Un nuevo estudio sobre la arquitectura del Madrid de entreguerras acaba de aparecer; y lo ha hecho con oportunidad ahora que, a casi un siglo de aquellas avanzadillas, se repiensa —y resitúa en la historiografía— la acción renovadora de aquel grupo de arquitectos modernos.
Este libro ha aparecido, además, con personalidad propia: ¿Tiene ello que ver con el hecho de que el autor no sea arquitecto ni historiador especializado en arquitectura? Fernando Castillo, licenciado en Ciencias Políticas y de la Información, dedicado largamente a la historia, ha intentado y logrado desde nuevos puntos de vista— esta lúcida excursión a través de uno de los mejores capítulos de nuestra arquitectura...

☆ ☆ ☆ ☆

[Objetivo 1]
Reproduce sin cambios las filas que empiezan en la línea que contiene "Task: Click the green OK checkmark icon" y terminan en la línea que contiene "coord(9,154)", ambas incluidas.

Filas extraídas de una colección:
☆ ☆ ☆ ☆

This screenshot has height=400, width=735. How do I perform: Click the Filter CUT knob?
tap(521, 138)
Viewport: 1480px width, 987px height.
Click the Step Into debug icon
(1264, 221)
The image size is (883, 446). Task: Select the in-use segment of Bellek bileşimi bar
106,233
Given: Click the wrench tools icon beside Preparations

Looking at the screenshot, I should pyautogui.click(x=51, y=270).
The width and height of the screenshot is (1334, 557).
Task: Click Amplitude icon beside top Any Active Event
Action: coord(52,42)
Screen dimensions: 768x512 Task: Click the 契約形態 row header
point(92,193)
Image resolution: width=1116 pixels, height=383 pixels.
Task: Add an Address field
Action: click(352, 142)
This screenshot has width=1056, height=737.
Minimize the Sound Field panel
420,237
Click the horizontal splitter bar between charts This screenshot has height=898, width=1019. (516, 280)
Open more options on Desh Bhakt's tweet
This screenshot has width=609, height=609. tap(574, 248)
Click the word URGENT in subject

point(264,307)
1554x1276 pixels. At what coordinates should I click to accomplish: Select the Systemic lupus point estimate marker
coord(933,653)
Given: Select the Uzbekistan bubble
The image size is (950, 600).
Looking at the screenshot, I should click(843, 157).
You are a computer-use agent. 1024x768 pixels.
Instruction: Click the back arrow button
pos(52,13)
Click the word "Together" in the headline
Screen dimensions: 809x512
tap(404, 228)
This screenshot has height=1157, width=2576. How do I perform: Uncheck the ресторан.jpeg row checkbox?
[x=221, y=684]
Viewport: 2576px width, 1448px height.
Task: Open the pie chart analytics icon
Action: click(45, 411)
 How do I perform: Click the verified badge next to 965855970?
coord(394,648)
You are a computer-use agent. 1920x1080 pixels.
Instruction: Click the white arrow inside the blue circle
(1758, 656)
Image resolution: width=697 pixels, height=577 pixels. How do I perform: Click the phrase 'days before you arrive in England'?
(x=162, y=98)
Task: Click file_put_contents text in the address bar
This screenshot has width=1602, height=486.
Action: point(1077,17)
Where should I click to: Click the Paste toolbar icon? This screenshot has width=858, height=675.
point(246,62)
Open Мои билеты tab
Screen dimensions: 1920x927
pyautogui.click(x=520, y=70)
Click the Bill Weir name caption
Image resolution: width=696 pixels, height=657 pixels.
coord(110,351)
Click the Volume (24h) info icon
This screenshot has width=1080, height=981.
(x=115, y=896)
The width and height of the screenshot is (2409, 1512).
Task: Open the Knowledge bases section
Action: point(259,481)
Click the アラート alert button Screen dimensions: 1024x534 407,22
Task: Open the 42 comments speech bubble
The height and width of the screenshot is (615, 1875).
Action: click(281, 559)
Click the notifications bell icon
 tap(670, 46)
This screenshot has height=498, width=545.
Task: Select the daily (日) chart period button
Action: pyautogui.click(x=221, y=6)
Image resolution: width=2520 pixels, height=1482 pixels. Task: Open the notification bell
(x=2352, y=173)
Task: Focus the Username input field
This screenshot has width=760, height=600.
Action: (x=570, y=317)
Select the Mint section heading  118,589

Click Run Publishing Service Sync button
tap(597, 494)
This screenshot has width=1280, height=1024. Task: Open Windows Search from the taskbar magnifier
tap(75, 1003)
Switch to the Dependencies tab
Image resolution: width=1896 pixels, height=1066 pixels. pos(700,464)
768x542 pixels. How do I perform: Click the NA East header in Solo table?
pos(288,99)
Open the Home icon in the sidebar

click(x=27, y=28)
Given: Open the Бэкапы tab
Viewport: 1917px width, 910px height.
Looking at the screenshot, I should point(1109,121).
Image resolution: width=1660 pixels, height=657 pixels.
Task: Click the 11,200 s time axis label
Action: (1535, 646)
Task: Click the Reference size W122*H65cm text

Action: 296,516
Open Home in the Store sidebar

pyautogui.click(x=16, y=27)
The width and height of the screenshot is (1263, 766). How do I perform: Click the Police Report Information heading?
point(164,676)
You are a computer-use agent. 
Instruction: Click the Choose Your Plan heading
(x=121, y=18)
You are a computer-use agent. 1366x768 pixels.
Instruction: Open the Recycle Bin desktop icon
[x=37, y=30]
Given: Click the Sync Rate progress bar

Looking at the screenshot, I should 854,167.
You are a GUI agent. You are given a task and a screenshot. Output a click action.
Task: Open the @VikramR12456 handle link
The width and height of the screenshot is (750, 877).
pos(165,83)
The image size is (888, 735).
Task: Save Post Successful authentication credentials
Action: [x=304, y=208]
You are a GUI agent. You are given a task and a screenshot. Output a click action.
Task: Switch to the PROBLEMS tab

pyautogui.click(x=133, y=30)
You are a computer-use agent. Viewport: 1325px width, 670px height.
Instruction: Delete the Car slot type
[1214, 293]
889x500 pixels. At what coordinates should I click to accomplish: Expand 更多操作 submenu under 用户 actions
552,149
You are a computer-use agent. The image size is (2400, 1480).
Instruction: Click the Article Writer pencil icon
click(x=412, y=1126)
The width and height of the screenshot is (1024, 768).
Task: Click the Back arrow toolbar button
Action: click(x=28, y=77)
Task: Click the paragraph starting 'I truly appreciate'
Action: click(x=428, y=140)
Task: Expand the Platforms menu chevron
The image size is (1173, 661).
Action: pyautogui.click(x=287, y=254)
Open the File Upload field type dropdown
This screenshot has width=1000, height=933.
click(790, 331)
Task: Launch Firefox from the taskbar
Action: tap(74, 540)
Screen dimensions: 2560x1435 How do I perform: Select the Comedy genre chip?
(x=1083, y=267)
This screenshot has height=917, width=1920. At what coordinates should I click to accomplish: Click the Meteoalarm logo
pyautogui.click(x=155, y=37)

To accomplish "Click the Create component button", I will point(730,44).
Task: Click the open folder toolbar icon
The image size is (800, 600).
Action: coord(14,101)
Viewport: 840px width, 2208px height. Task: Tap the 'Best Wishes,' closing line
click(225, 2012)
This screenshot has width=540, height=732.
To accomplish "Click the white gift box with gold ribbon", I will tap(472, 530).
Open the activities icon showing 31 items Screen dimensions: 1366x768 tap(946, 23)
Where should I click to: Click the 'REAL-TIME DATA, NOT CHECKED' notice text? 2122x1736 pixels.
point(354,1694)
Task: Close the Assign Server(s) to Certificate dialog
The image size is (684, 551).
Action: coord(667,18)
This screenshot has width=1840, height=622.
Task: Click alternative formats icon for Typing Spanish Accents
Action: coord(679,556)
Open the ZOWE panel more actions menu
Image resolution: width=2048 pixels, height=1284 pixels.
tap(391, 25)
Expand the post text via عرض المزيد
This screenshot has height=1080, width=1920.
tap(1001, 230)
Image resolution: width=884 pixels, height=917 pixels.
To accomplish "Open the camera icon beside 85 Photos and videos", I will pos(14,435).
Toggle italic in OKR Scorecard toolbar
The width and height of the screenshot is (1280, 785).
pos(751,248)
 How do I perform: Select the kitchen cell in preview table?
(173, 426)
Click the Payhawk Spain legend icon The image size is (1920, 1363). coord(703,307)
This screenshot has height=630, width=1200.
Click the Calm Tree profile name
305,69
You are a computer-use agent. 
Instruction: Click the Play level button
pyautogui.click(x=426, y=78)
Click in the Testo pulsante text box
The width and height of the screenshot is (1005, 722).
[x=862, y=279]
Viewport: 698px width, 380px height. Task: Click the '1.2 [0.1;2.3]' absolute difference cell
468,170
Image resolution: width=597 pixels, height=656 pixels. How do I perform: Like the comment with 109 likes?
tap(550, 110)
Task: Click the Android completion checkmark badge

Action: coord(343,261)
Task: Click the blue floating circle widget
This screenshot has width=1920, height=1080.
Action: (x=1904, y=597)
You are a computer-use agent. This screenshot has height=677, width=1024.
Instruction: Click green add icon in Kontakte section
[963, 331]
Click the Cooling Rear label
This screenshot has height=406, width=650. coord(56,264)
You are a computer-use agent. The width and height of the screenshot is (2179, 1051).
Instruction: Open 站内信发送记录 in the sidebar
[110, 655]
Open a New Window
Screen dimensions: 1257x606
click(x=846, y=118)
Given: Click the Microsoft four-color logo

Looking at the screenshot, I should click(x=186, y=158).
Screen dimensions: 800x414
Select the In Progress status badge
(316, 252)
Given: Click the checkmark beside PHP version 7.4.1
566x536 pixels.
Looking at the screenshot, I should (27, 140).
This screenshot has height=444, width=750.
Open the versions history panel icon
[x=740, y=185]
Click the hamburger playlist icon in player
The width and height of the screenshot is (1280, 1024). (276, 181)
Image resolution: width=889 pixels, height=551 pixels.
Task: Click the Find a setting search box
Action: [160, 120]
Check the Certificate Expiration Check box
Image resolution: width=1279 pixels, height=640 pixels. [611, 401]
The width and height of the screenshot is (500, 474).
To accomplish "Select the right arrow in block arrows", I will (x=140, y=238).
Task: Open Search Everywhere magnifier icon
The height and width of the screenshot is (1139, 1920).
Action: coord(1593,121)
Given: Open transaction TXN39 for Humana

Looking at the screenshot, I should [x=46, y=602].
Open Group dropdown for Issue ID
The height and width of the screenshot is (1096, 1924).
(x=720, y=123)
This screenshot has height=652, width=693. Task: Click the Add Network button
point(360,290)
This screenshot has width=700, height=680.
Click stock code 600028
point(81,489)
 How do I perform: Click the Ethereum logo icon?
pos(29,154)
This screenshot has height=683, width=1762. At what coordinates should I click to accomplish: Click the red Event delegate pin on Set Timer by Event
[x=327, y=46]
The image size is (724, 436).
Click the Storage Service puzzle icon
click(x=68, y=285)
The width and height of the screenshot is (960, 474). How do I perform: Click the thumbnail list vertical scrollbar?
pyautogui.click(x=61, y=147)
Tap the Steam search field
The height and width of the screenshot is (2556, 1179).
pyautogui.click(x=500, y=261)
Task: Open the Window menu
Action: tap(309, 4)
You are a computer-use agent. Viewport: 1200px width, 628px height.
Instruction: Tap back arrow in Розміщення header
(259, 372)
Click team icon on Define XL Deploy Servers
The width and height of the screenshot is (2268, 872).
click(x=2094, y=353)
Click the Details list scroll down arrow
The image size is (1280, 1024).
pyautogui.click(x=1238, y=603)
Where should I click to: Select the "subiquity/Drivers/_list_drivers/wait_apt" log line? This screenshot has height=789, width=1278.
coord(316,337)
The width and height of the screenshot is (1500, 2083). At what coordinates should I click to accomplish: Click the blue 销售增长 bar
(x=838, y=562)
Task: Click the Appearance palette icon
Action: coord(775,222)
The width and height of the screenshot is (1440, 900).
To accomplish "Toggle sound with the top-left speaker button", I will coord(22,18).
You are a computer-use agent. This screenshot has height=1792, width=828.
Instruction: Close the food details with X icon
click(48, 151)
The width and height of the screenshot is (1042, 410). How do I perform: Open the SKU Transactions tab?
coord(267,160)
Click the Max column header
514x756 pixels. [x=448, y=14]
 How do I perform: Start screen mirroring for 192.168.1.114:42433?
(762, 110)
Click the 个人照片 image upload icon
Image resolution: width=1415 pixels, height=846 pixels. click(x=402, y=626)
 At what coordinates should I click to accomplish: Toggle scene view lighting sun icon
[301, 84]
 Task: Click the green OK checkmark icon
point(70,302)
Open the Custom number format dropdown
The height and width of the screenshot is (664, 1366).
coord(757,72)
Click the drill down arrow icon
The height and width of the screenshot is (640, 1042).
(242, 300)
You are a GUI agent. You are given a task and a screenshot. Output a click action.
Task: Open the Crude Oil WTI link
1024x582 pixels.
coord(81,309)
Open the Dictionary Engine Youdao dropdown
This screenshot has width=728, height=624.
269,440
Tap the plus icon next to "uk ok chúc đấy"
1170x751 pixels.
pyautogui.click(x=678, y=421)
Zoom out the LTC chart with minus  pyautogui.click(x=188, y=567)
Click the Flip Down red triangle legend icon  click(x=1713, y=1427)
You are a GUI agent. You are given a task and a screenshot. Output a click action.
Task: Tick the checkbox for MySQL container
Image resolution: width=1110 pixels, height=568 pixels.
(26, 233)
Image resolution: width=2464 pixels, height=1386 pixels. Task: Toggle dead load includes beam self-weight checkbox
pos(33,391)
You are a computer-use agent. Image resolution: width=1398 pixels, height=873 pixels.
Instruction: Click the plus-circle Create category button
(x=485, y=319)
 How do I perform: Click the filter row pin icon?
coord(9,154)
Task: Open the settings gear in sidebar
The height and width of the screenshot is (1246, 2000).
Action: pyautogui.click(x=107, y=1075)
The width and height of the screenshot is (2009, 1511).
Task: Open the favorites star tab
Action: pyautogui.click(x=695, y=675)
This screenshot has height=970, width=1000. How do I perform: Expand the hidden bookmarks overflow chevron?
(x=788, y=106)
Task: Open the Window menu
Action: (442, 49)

☆ ☆ ☆ ☆

[Objetivo 2]
Devuelve, copiado al pie de la letra, el pasaje del extracto que empieza en "Un nuevo estudio" y termina en "de nuestra arquitectura...".

[Respuesta final 1]
 Task: Click the green OK checkmark icon
point(70,302)
Open the Custom number format dropdown
The height and width of the screenshot is (664, 1366).
coord(757,72)
Click the drill down arrow icon
The height and width of the screenshot is (640, 1042).
(242, 300)
You are a GUI agent. You are given a task and a screenshot. Output a click action.
Task: Open the Crude Oil WTI link
1024x582 pixels.
coord(81,309)
Open the Dictionary Engine Youdao dropdown
This screenshot has width=728, height=624.
269,440
Tap the plus icon next to "uk ok chúc đấy"
1170x751 pixels.
pyautogui.click(x=678, y=421)
Zoom out the LTC chart with minus  pyautogui.click(x=188, y=567)
Click the Flip Down red triangle legend icon  click(x=1713, y=1427)
You are a GUI agent. You are given a task and a screenshot. Output a click action.
Task: Tick the checkbox for MySQL container
Image resolution: width=1110 pixels, height=568 pixels.
(26, 233)
Image resolution: width=2464 pixels, height=1386 pixels. Task: Toggle dead load includes beam self-weight checkbox
pos(33,391)
You are a computer-use agent. Image resolution: width=1398 pixels, height=873 pixels.
Instruction: Click the plus-circle Create category button
(x=485, y=319)
 How do I perform: Click the filter row pin icon?
coord(9,154)

[Respuesta final 2]
Un nuevo estudio sobre la arquitectura del Madrid de entreguerras acaba de aparecer; y lo ha hecho con oportunidad ahora que, a casi un siglo de aquellas avanzadillas, se repiensa —y resitúa en la historiografía— la acción renovadora de aquel grupo de arquitectos modernos.
Este libro ha aparecido, además, con personalidad propia: ¿Tiene ello que ver con el hecho de que el autor no sea arquitecto ni historiador especializado en arquitectura? Fernando Castillo, licenciado en Ciencias Políticas y de la Información, dedicado largamente a la historia, ha intentado y logrado desde nuevos puntos de vista— esta lúcida excursión a través de uno de los mejores capítulos de nuestra arquitectura...